The 2017 season with the Single-A Lake County saw Giljegiljaw break this streak by getting 518 plate appearances and getting selected as a Midwest League Postseason All-Star. In 125 appearances for the team, he batted .269/.339/.426 with 17 home runs and 67 RBI. Giljegiljaw spent time with the High-A Lynchburg Hillcats, Double-A Akron RubberDucks, and Triple-A Columbus Clippers in 2018, slashing .272/.340/.425 with 10 home runs and 51 RBI.

Giljegiljaw spent the 2019 season with Akron, playing in 60 games and hitting .229/.290/.357 with five home runs and 25 RBI. He did not play in a game in 2020 due to the cancellation of the minor league season because of the COVID-19 pandemic. Giljegiljaw became a free agent on November 2, 2020.

===Wei Chuan Dragons===
In the 2021 CPBL draft, Giljegiljaw was selected second overall by the Wei Chuan Dragons. On August 20, 2021, the Dragons announced they had agreed to a 2.4-year, NT$12.93 million contract with Giljegiljaw. Along with the monthly salary from the contract, it included a NT$850,000 incentive bonus. He didn't play in a game for the main team until 2021, where he spent some time with the minor league team before joining the major club's roster. That season, he hit .256/.310/.458 with 11 home runs and 32 RBI across 54 games.
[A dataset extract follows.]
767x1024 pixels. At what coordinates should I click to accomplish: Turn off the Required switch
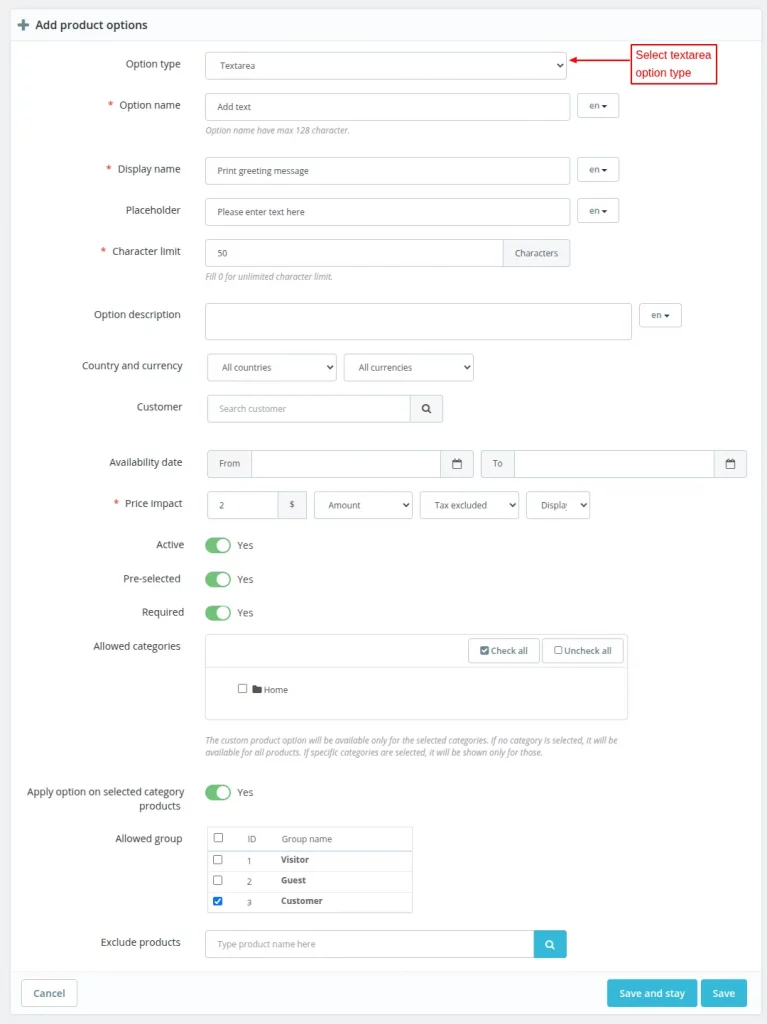(x=218, y=612)
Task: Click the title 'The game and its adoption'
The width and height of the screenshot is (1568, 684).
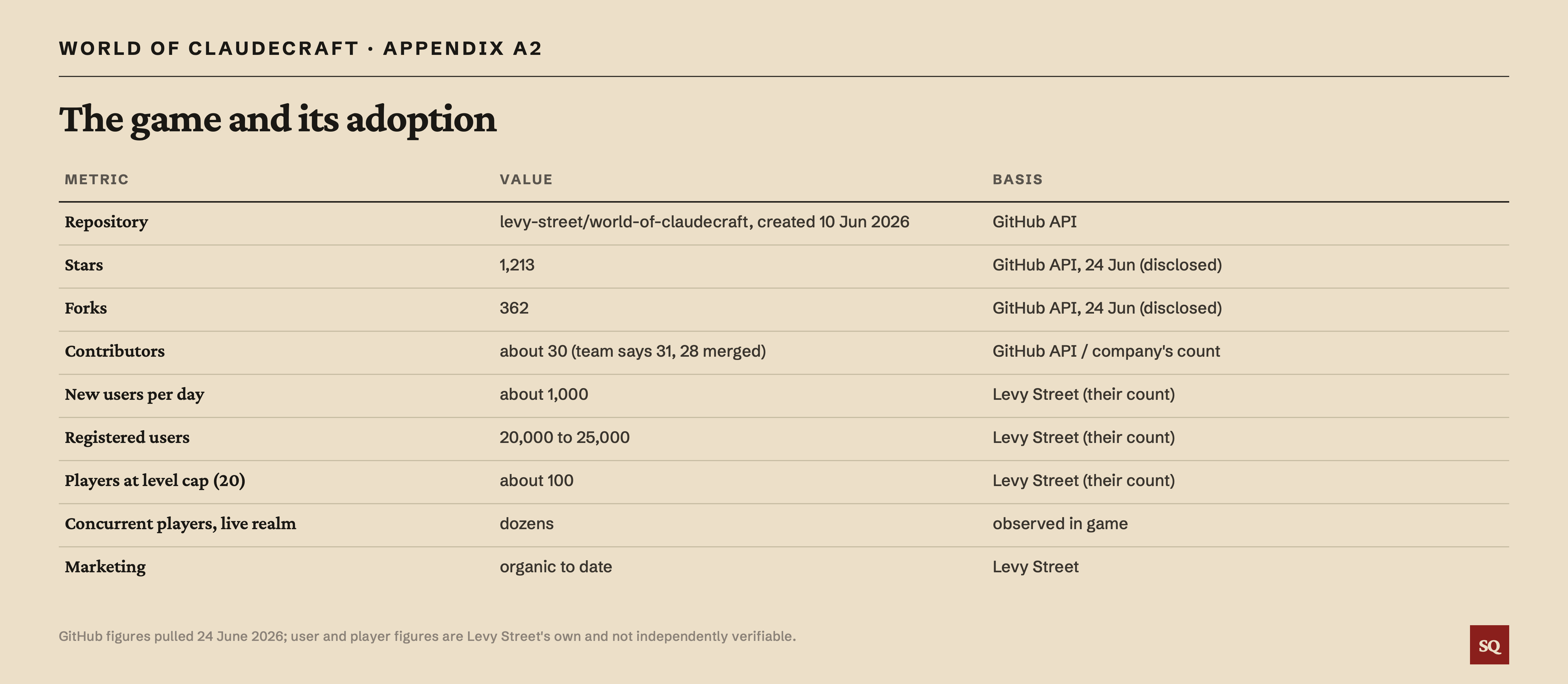Action: [278, 119]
In 2022, Giljegiljaw became the CPBL home run champion by hitting 14 home runs, the fewest home runs hit by a home run champion in the league. This lowered number was caused by a change to the balls used by the league, which lowered the ball's coefficient of restitution and raised the seams. That season, he played in 88 contests and slashed .286/.350/.481 with 56 RBI in addition to his home runs.

== International career==
Giljegiljaw played in the 2008 PONY World Series and was the home run derby winner.

Giljegiljaw was selected for the Chinese Taipei national baseball team at the 2023 World Baseball Classic. In 12 at bats, he got 4 hits and a home run.

==Personal life==
Giljegiljaw is an Indigenous Taiwanese and belongs to the Paiwan tribe. He was previously known by the Han Chinese name Chu Li-Jen, which his father Kuljelju Kungkuan (Chu Hsin-de) chose in tribute to Sun Li-jen. He has used his Paiwan name, meaning "brave warrior" and given to him by his grandmother, with his family and adopted it legally in 2019 so that it would be written on his jersey while playing for Cleveland. He is also known by the childhood nickname "Giyaw" and his teammates in Cleveland, finding "Giljegiljaw" difficult to pronounce, called him "Gilly".